Search code examples
pythonasynchronouspython-asyncio

Why is this code using asyncio for loop not faster than synchronous code?


I'm learning about Python asyncio from a book named "Using Asyncio in Python" from O'Reilly.

In this book there is an example of async for loop:

# Example 3-26. Easier with an async generator
import asyncio


# Mock Redis interface
class Redis:
    async def get(self, key):
        await asyncio.sleep(1)
        return 'value'


# Mock create_redis
# Real one: aioredis.create_redis
async def create_redis(socket):
    await asyncio.sleep(1)
    return Redis()


async def do_something_with(value):
    await asyncio.sleep(1)


# Our function is now declared with async def , making it a coroutine
# function, and since this function also contains the yield keyword, we refer
# to it as an asynchronous generator function.
async def one_at_a_time(redis, keys):
    for k in keys:
        # We don’t have to do the convoluted things necessary in the previous
        # example with self.ikeys: here, we just loop over the keys directly
        # and obtain the value...
        value = await redis.get(k)
        # ...and then yield it to the caller, just like a normal generator.
        yield value


# The main() function is identical to the version in Example 3-25.
async def main():
    redis = await create_redis(('localhost', 6379))
    keys = ['Americas', 'Africa', 'Europe', 'Asia']
    async for value in one_at_a_time(redis, keys):
        await do_something_with(value)

start = time.time()
asyncio.run(main())
end = time.time()
print(end - start)

#print result is 9.012349128723145

But I think it is not run asynchronously. This is my sync code for comparing with above code:

class Redis:
    def get(self, key):
        time.sleep(1)
        return 'value'

def create_redis(socket):
    time.sleep(1)
    return Redis()


def do_something_with(value):
    time.sleep(1)


def one_at_a_time(redis, keys):
    for k in keys:
        value = redis.get(k)
        yield value


# The main() function is identical to the version in Example 3-25.
def main():
    redis = create_redis(('localhost', 6379))
    keys = ['Americas', 'Africa', 'Europe', 'Asia']
    tasks = []
    for value in one_at_a_time(redis, keys):
        do_something_with(value)

start = time.time()
main()
end = time.time()
print(end-start)

# print result 9.025717973709106

The code running time is the same.

Is the first code async code? I think it is not and I can't understand why the book says it is async code.


Solution

  • Your code runs one task redis.get(k) and it waits for its end to run next redis.get(k) - so it can't run faster.

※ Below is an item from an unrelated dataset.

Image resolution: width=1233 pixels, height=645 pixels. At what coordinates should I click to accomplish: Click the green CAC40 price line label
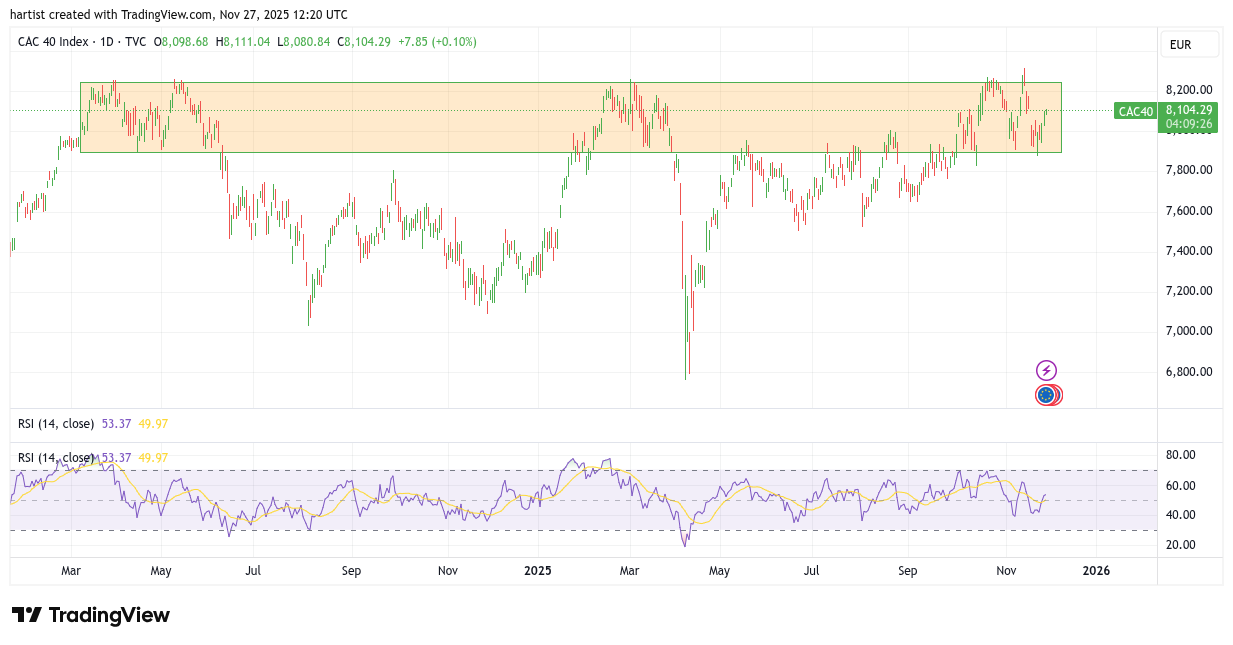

    You have to create more complex code to start many tasks at once

    This code creates all tasks (without using await) and it uses gather() to start all of them at the same time.

    async def one_at_a_time(redis, keys):
        tasks = []
        for k in keys:
            tasks.append(redis.get(k))
    
        results = await asyncio.gather(*tasks)
    
        for item in results:
            yield item
    

    And it takes only 6.0 seconds.

    But it still can work faster because it takes results in 1 second instead of 4 seconds but it wastes time for running do_something_with() one after another instead of running them at the same time.


    Full working code:

    import asyncio
    import time
    import random 
    
    
    class Redis:
        async def get(self, key):
            print('get')
            await asyncio.sleep(1)
            return random.randint(0, 10)
    
    
    async def create_redis(socket):
        await asyncio.sleep(1)
        return Redis()
    
    
    async def do_something_with(value):
        print('do something with', value)
        await asyncio.sleep(1)
    
    
    async def one_at_a_time(redis, keys):
        tasks = []
        for k in keys:
            tasks.append(redis.get(k))
    
        results = await asyncio.gather(*tasks)
    
        print('results:', results) 
        for item in results:
            yield item
    
    
    async def main():
        redis = await create_redis(('localhost', 6379))
        keys = ['Americas', 'Africa', 'Europe', 'Asia']
        async for value in one_at_a_time(redis, keys):
            await do_something_with(value)
    
    
    start = time.time()
    asyncio.run(main())
    end = time.time()
    print('time:', end - start)
    
    #print result is 6.0089991092681885
    

    And here code which uses the same method with gather()
    to run all do_something_with() at the same time.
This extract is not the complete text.